A duty we have as human beings, I believe, is to contribute at least one completely original word to our respective primary languages.
Sure, the literary snobs will preach the sanctity of form and the virtues of purity … but, really, those guys never get laid.
Shakespeare certainly wasn’t afraid to make up some words,and judging by his contributions, he certainly didn’t have a problem with the ladies. In fact, many of the phrases we English-speaking folk use today come from Billy Shakes (click on the link of his namesake to the right for some fine examples).
Anyway, I use this backdrop to share a word I don’t talk about often … mostly because it’s difficult to express succinctly why it exists and what it means. I’m inspired by my visit with a childhood friend over the weekend in Miami.
Basically, my friend, Tommy, would visit South Carolina each summer from San Diego, and it was quite the culture shock. I remember one year he lived out here and in the eighth grade went to a country school. He found that “stoked,” “rad” and “dude” weren’t part of the lexicon of our fine backwoods comrades.
So, he began trying to fit in by using the word “bo.” You know, “Bo, did yew see the rack on theyat buck?

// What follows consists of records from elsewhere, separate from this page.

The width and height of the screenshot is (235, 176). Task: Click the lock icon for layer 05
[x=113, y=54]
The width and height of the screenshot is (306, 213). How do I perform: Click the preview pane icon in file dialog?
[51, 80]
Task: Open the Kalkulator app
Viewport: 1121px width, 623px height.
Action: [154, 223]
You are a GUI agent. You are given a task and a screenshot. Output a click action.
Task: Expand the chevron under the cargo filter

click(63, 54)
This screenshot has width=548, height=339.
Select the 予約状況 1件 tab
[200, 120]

If I’da hed ma shotgyun, I’da popped his eyass.”
There came a point when we had reached the latter years of high school when Tommy became conscious of the time he tried to fit in by using “Bo” as an acceptable preamble to a conversation.

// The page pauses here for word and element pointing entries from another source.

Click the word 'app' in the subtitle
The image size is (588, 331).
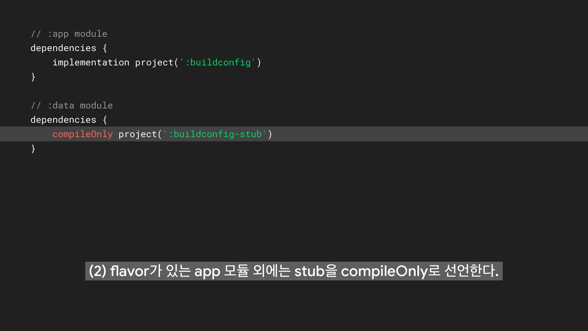pos(207,272)
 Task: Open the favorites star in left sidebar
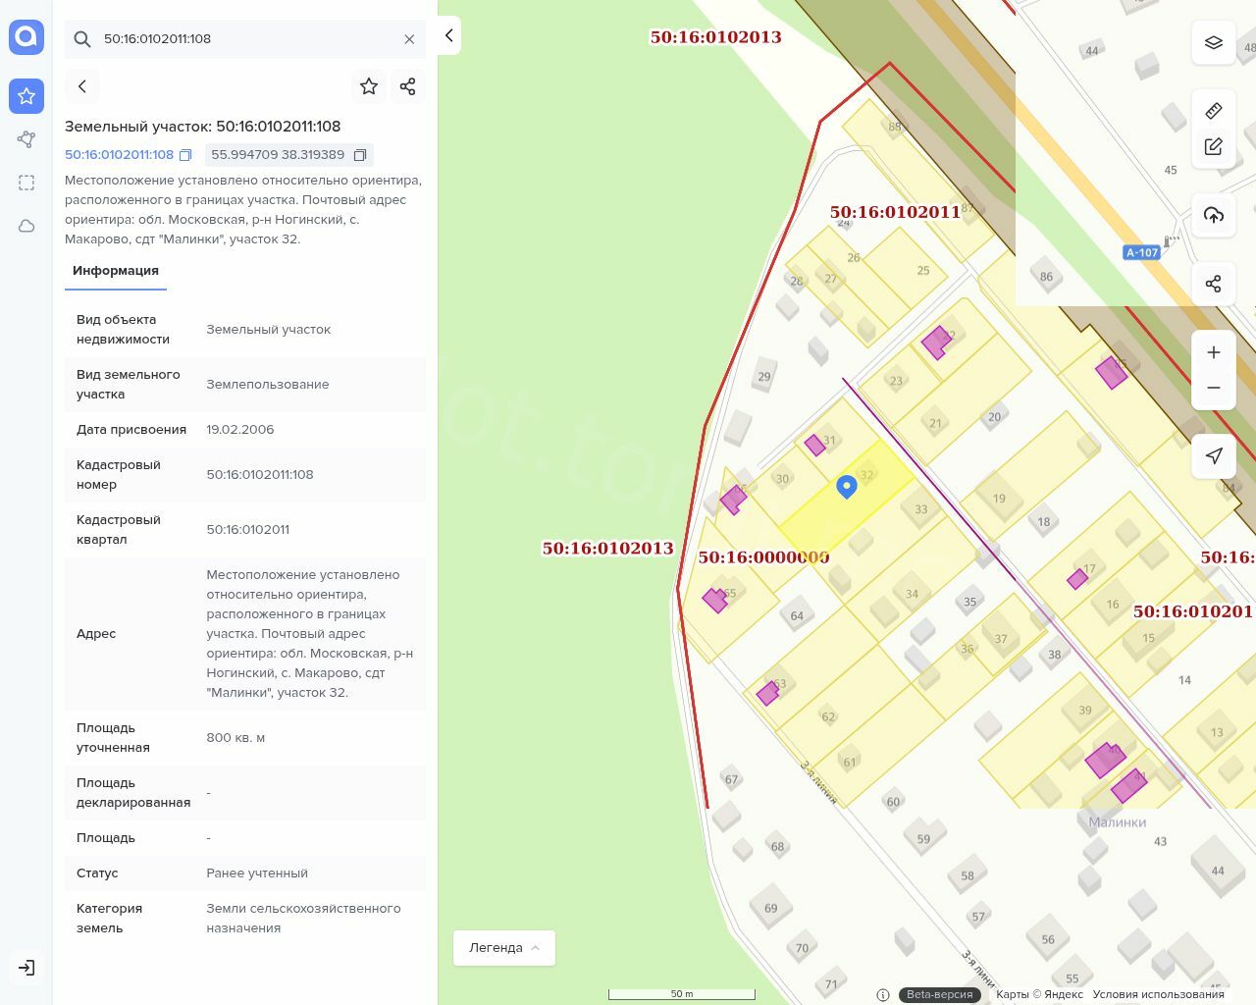[26, 96]
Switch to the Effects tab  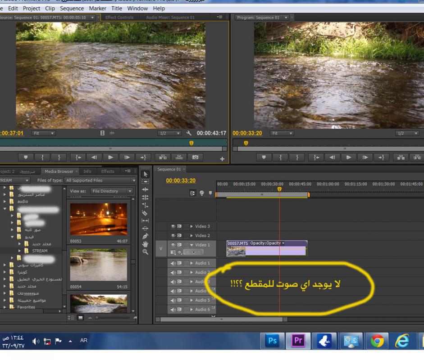108,171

In a random gesture of ridicule both at himself and the people who would ever lead him to speak in such unimaginative terms, he spoke the word, but adding to it for full effect of his disdain for that period in his life.
Phonetically, I suppose, it would be “bo-HINEY.” The “h” would be spoken with a harsh inflection as if a cat were coughing up a hair ball. Maybe a kind of Slavic sound or something. I don’t know (he did marry a Polish woman; so maybe it was a bit of clairvoyance of some sort).
I can’t express how funny this word is to us whenever we speak it. It’s one of those things, as he and I discussed over the past few days, that when you are a teenager, you can’t imagine that anyone else is as cool as the people you know and the friends you cling to.
But I can give you one more task once you speak the word: You must spell it.
One day when we were on the beach years ago, Tommy and I decided we should do just that. I figured that a word of such magnitude should employ ALL of the vowels of the English language … yes, even sometimes “y.”
So, in the sand I sketched “Bourhkheinay.”
And so it was. And so it became.
A new word that only two people use.
But a new word nonetheless.
Please, do your duty and bless the human race with a new word.
The more childish and innane, the better. Shakespeare would be proud.